As part of my PhD work, I created a service for crowdsourcing the verification of Java programs which relied on the same characteristic: http://homes.cs.washington.edu/~mernst/pubs/veriweb-oopsla20....

One limitation of these crowd-sourcing approaches is that, in practice, validation ("are we trying to build/prove the right thing?") is as important, if not more important, than verification.

[1] this might not be quite true yet, since a solution of "admitted." would pass the Coq checker.

2 comments

"admit" does not pass the checker right now. coqchk -o is used to detect those assumptions.
Is that something a grep couldn't fix?
Yes, a grep could locate that.
It's more a question of if there are any other known inconsistencies in Coq that could be used to trivially generate proofs which are artificial under human scrutiny but OK by an automated proof market.

# Directions
- a) In the comment thread on crowdsourced verification, which command is used to detect assumptions such as "admit"?
- b) List every programming language, proof tool, and command-line utility named in the comment thread on crowdsourced verification.
- c) Carry on the comment thread on crowdsourced verification by adding one more reply after its final comment.

# Data listing
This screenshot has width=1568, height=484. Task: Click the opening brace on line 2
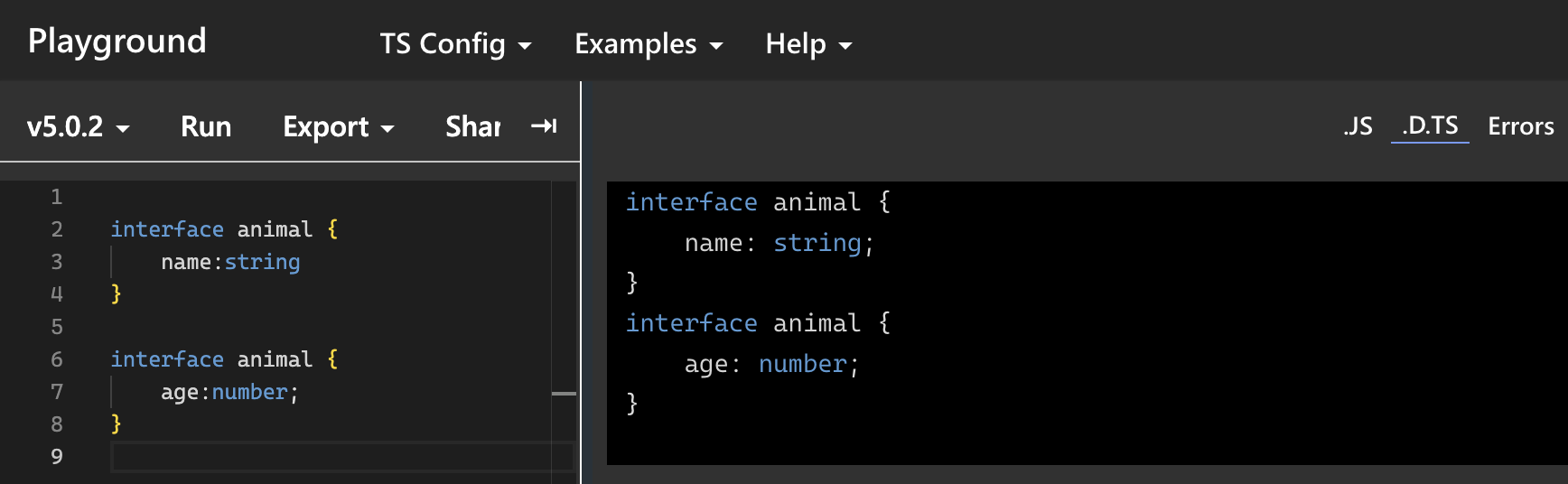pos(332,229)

---

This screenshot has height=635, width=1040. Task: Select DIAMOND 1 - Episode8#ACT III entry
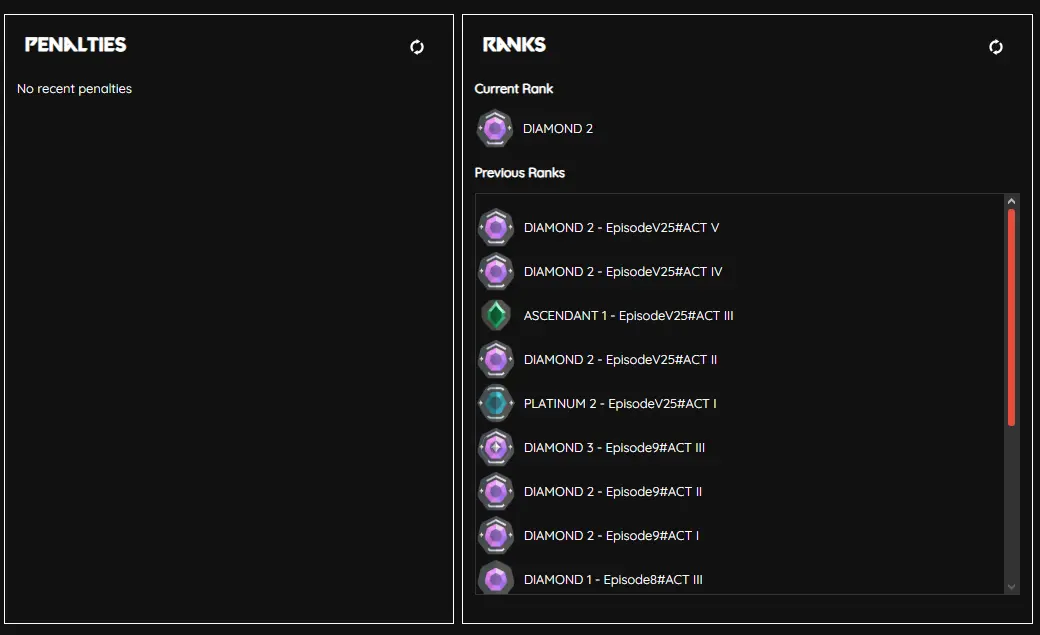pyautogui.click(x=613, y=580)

# Answers by task
- a) coqchk -o

- b) Java, Coq, coqchk, grep

- c)
You'd run into a problem if you let workers introduce assumptions (since introducing a contradiction lets the worker prove anything).

With Coq, you don't have a problem of unsoundness. The problem you have is that the difficulty / time it takes to write a proof is often very sensitive to how you've written your assumptions and formulated the claim. You'd likely want to add a mechanism to the marketplace to reward workers for suggesting ways to improve the problem formulation.

For my Java project, we were using ESC/Java2 under the hood which is unsound in a lot of ways. We definitely observed workers taking advantage of these (either intentionally or not).